Before you begin to think the FAA is going overboard and the fine is a huge surprise, you should know that there is more to this story. This fine comes from a 2012 cease and desist order issued by the FAA, in which they launched a thorough investigation. At that point, the FAA determined what they were doing was illegal, but they were glad it was being done in a safe manner. For years, the president of the company invited the FAA in to monitor their activities. As with other bureaucracy, it took some time for the FAA to assess the penalty.

Now that the fine has been assessed, the real estate company has 30 days to appeal or negotiate this charge. If they are unable to come to a solution, the case gets passed to a district court, by way of the Department of Justice. The company is, of course, hoping for an exception to the regulations, because it was operating these types of drones before there was ever any type of regulation. Because the wheels of the FAA turn very slowly and deliberately, exceptions to regulations are very rare.

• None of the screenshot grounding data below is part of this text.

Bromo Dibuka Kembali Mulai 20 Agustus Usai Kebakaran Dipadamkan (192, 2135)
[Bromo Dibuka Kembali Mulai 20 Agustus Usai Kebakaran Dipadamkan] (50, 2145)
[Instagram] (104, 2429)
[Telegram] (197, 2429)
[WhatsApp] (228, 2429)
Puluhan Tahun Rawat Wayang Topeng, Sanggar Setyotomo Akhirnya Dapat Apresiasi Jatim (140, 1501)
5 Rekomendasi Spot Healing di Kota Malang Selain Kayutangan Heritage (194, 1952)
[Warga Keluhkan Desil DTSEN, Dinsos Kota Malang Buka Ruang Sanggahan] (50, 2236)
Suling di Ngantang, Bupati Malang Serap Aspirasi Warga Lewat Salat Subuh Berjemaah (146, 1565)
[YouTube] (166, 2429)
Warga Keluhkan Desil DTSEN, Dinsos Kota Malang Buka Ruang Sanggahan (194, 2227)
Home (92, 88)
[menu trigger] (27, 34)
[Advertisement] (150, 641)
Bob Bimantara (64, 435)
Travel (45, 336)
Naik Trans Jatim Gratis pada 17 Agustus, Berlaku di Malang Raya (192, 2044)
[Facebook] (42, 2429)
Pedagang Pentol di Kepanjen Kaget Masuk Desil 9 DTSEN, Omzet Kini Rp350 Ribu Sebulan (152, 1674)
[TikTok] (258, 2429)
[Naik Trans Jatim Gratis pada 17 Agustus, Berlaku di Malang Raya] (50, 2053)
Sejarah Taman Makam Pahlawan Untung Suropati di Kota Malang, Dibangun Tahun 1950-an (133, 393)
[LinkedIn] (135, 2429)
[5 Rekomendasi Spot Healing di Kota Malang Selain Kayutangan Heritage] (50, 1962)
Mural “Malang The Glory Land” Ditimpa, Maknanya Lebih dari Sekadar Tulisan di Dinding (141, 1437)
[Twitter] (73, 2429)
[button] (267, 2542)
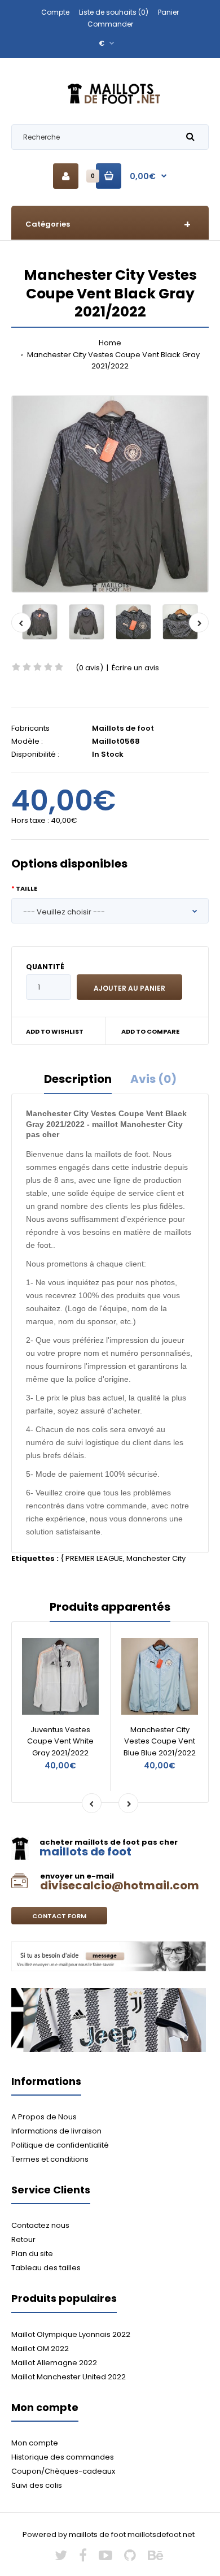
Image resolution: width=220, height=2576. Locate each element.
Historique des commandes (62, 2457)
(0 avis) (89, 667)
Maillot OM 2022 (40, 2348)
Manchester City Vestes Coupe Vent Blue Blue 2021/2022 (160, 1741)
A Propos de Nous (44, 2116)
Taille (26, 888)
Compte (55, 12)
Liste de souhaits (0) (113, 12)
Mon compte (34, 2443)
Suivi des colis (36, 2485)
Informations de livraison (56, 2131)
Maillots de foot (123, 728)
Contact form (59, 1915)
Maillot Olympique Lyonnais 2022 (70, 2334)
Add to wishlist (54, 1031)
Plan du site (32, 2253)
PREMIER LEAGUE (94, 1558)
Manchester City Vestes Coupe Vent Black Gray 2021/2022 (112, 360)
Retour (23, 2239)
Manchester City (156, 1558)
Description (78, 1079)
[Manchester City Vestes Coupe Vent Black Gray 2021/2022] (110, 494)
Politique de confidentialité (60, 2145)
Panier (168, 12)
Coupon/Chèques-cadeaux (63, 2471)
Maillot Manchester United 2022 (68, 2376)
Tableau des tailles (46, 2267)
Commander (110, 24)
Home (110, 342)
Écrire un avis (135, 667)
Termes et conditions (50, 2159)
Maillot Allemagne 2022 (54, 2362)
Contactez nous (40, 2225)
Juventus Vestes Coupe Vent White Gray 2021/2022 (60, 1741)
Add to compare (150, 1031)
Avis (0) (153, 1079)
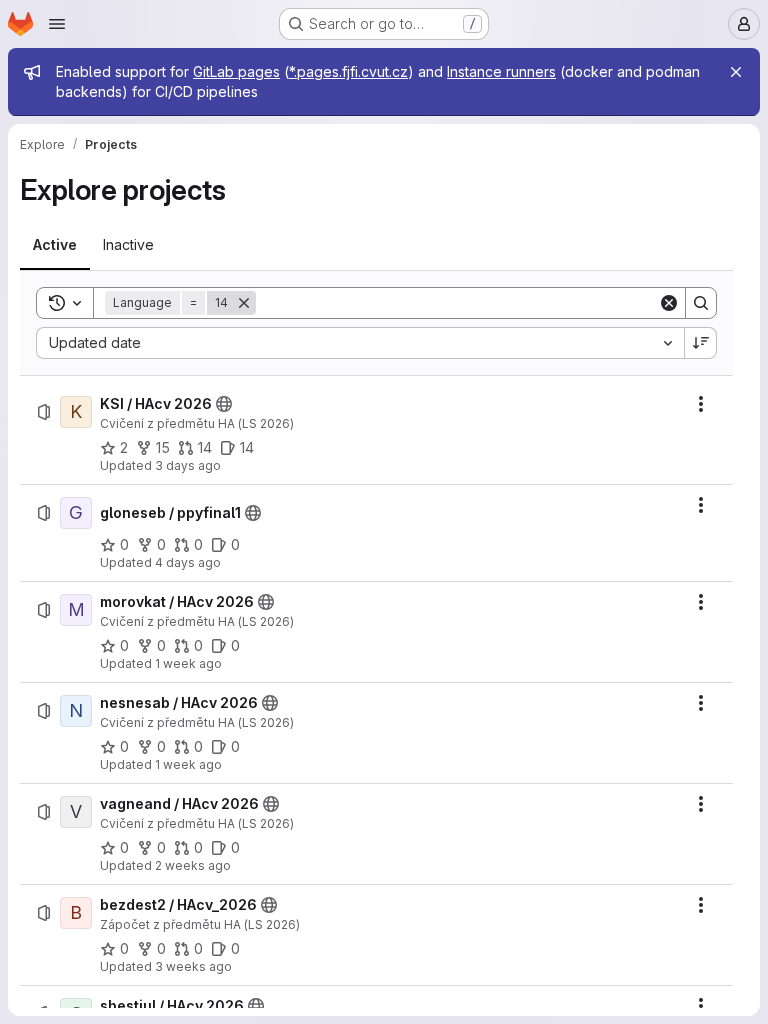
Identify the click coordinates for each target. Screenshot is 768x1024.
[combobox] (360, 343)
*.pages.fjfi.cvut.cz (348, 71)
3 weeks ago (193, 966)
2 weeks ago (193, 865)
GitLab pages (236, 71)
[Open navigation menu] (57, 24)
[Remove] (244, 303)
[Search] (701, 303)
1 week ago (188, 663)
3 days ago (188, 465)
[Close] (736, 72)
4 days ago (188, 562)
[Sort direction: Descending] (701, 343)
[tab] (55, 245)
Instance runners (501, 71)
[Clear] (669, 303)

Ultimately, SkyPan has knowingly and willfully been breaking the law since the regulations came in to effect. They have clearly been doing it for at least three years. Since there is no sign that they intend to stop, I feel they should pay the fine, and be glad they are not being shut down because of these rules violations. This is exactly why regulations on drones need to be defined. If the regulating agency has no teeth other than civil penalties, what is the point of regulating it?